Below are records; reproduce exactly the lines from the one that has "Task: Repost Neil" through the one that has "Screen dimensions: 1204x1005", ends included, and nothing more.

*** Opening Data records ***

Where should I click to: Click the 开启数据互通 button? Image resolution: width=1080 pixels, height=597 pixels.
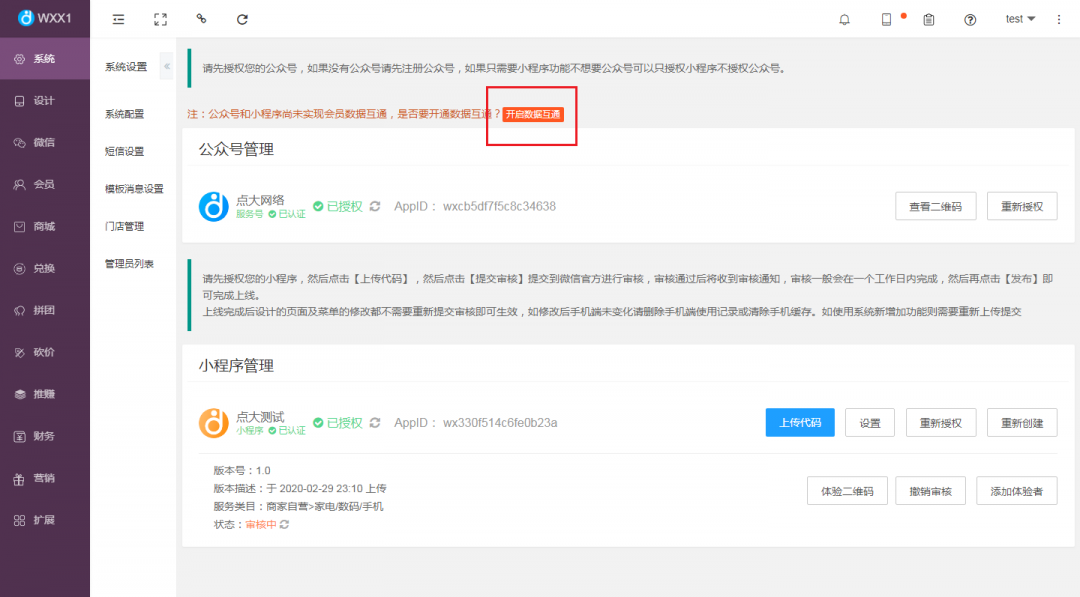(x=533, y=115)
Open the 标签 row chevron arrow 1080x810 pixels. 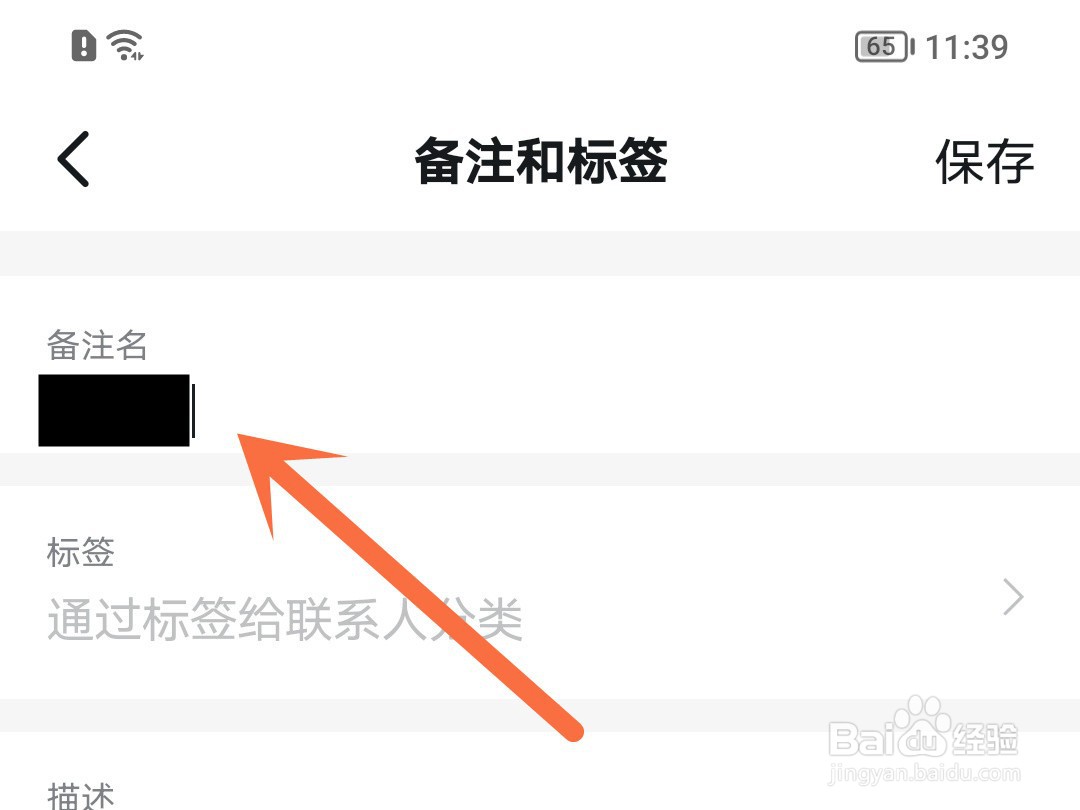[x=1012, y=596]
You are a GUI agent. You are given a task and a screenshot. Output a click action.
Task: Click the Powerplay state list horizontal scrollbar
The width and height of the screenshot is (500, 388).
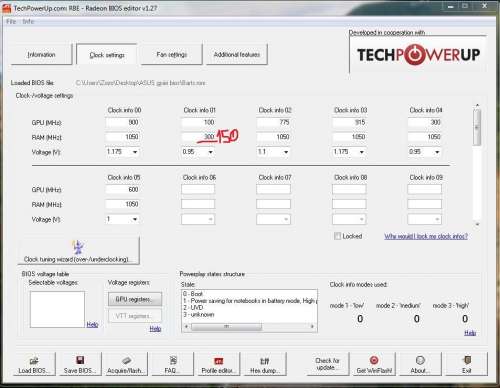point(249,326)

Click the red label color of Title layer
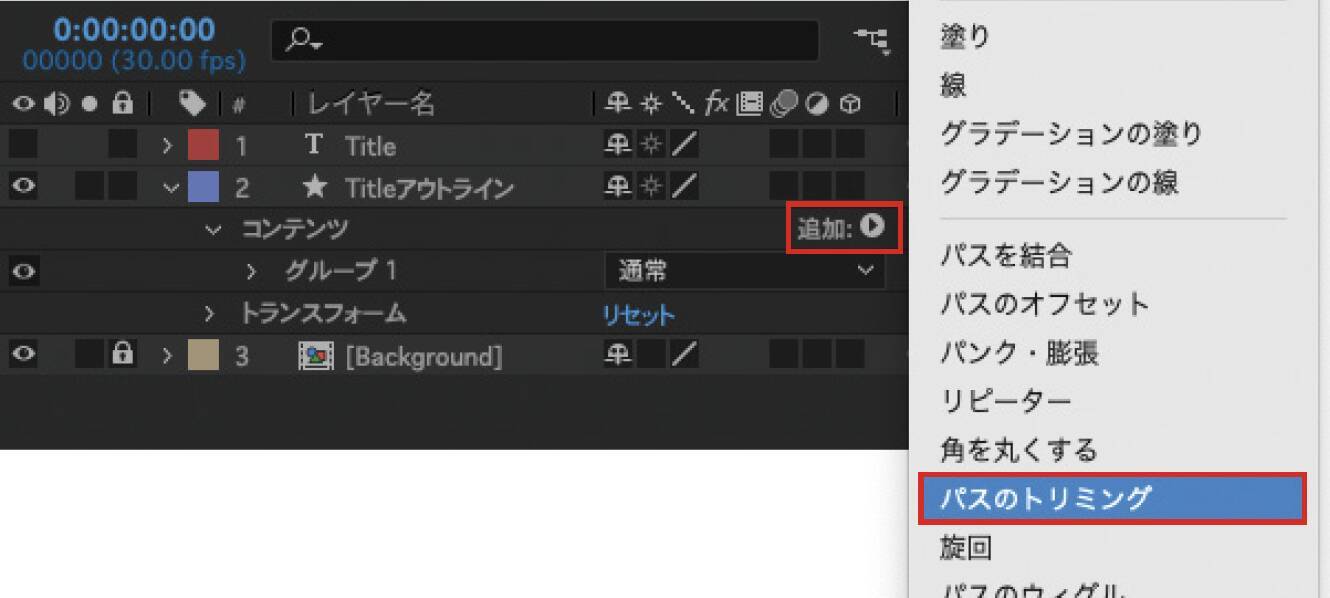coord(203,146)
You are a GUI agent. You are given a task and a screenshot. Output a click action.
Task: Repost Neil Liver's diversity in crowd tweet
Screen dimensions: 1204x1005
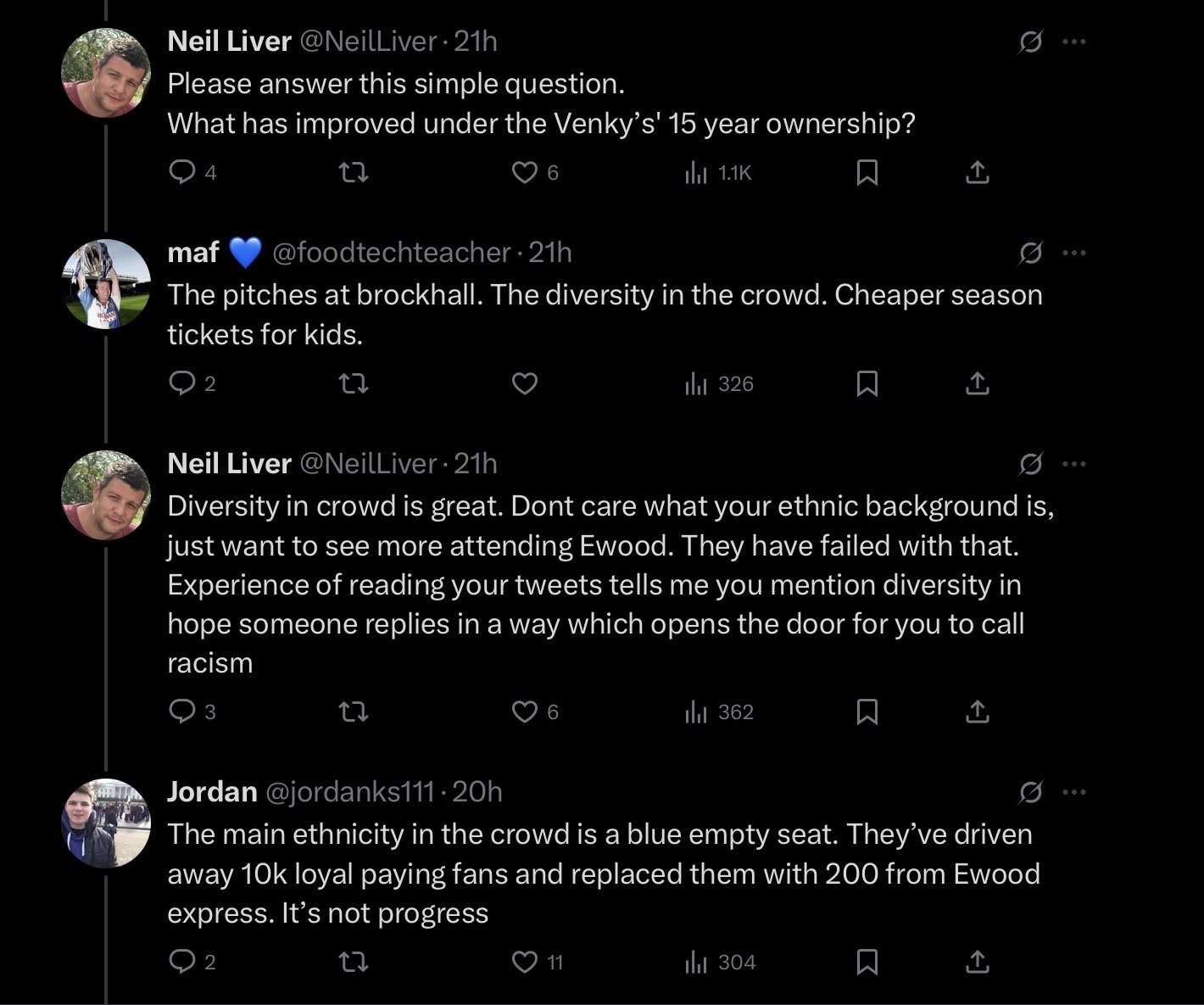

*** Closing Data records ***
*** Opening Data records ***

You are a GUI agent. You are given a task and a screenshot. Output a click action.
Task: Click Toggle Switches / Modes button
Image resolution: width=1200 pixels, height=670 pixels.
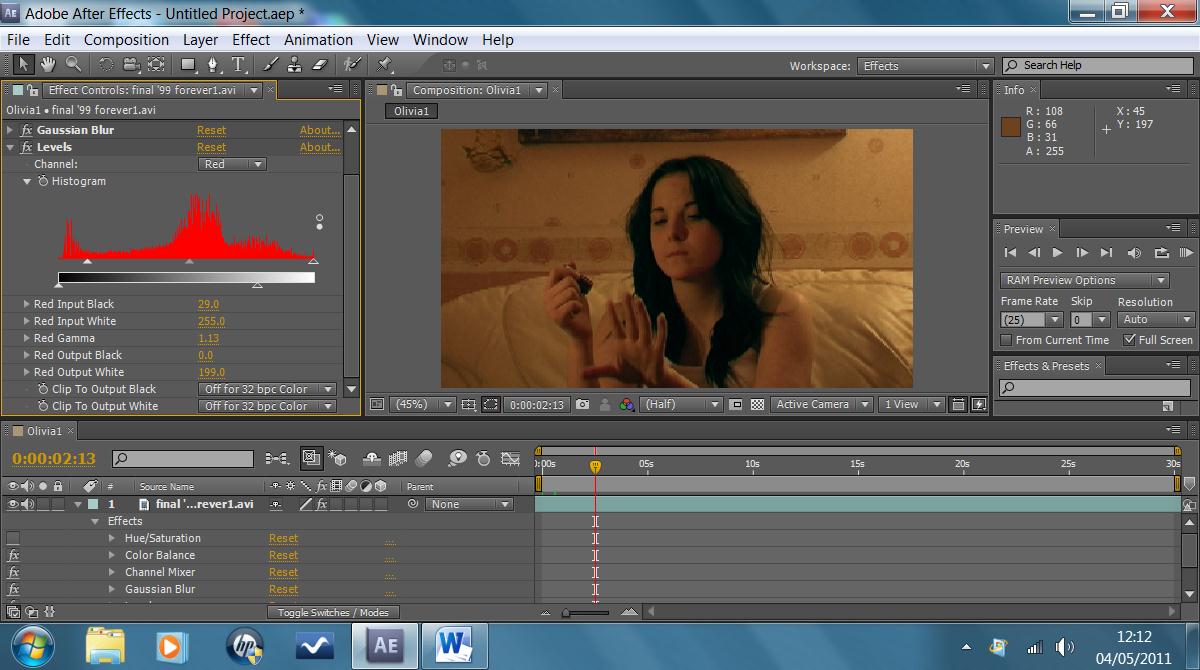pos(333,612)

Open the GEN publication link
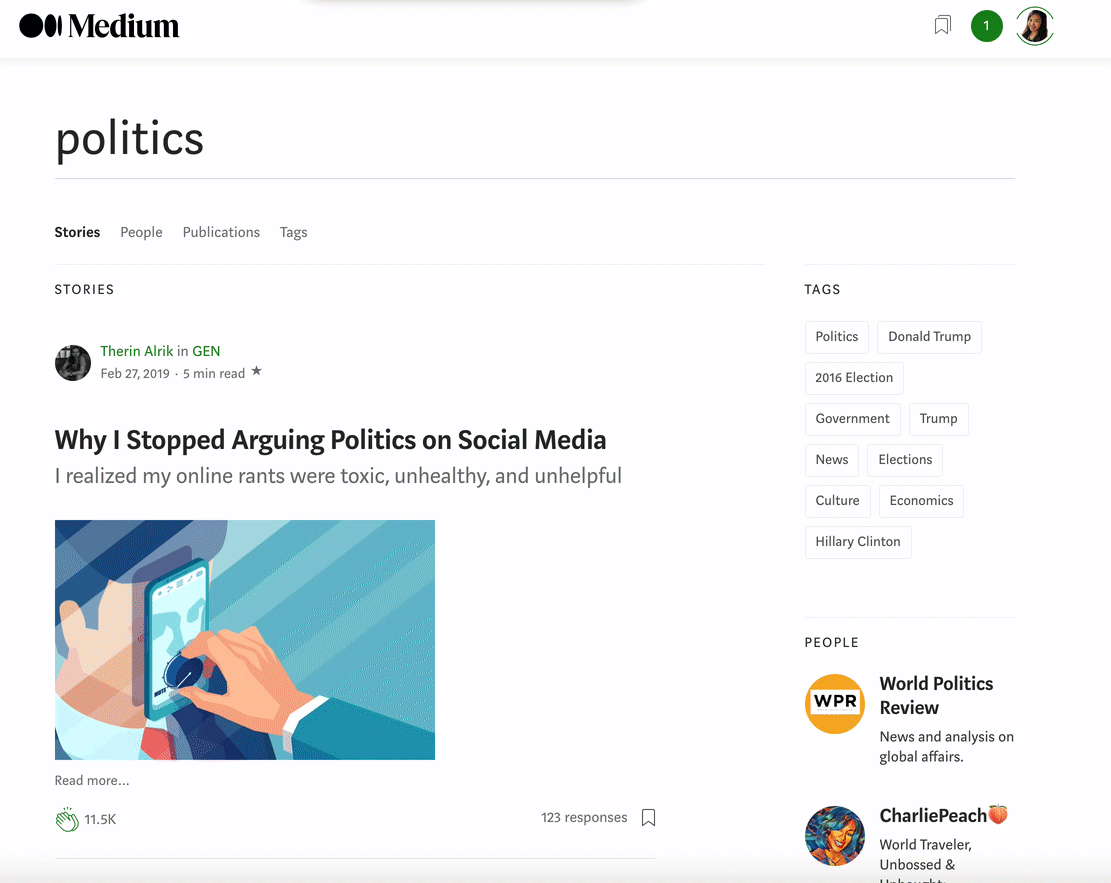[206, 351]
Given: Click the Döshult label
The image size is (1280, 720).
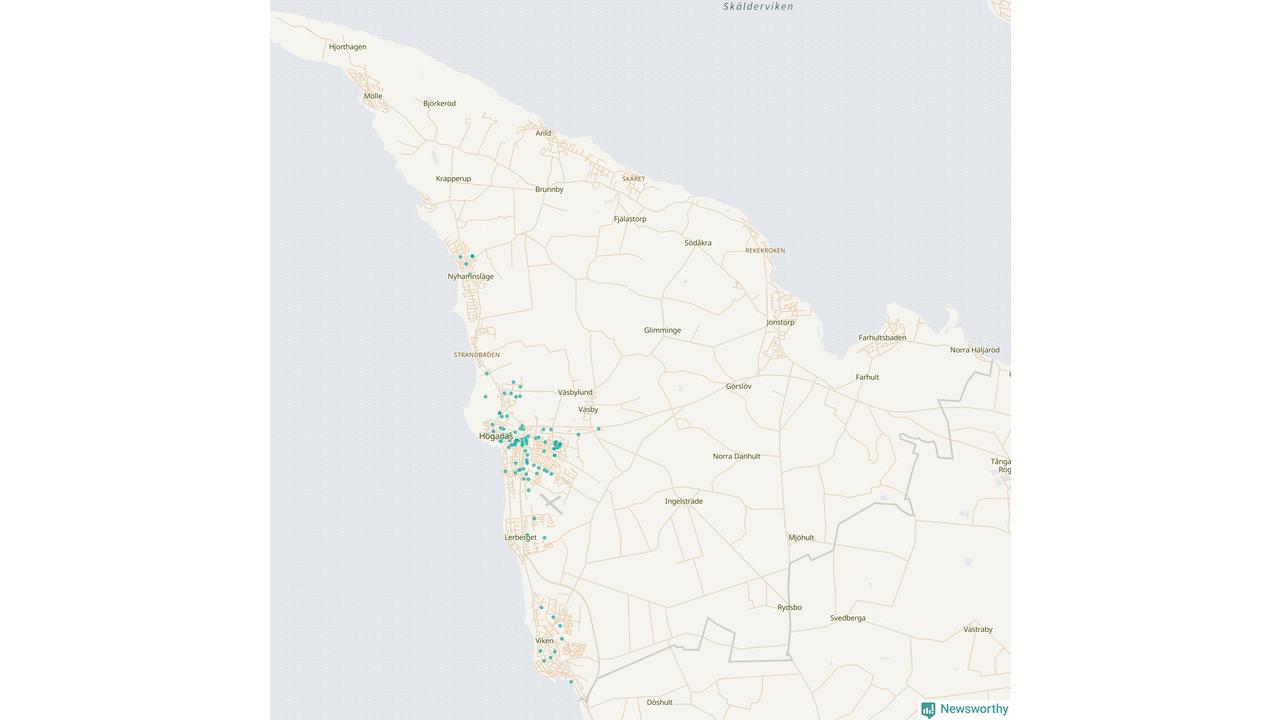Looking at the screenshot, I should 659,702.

*** Closing Data records ***

## Answer to this task
Task: Repost Neil Liver's diversity in crowd tweet
Screen dimensions: 1204x1005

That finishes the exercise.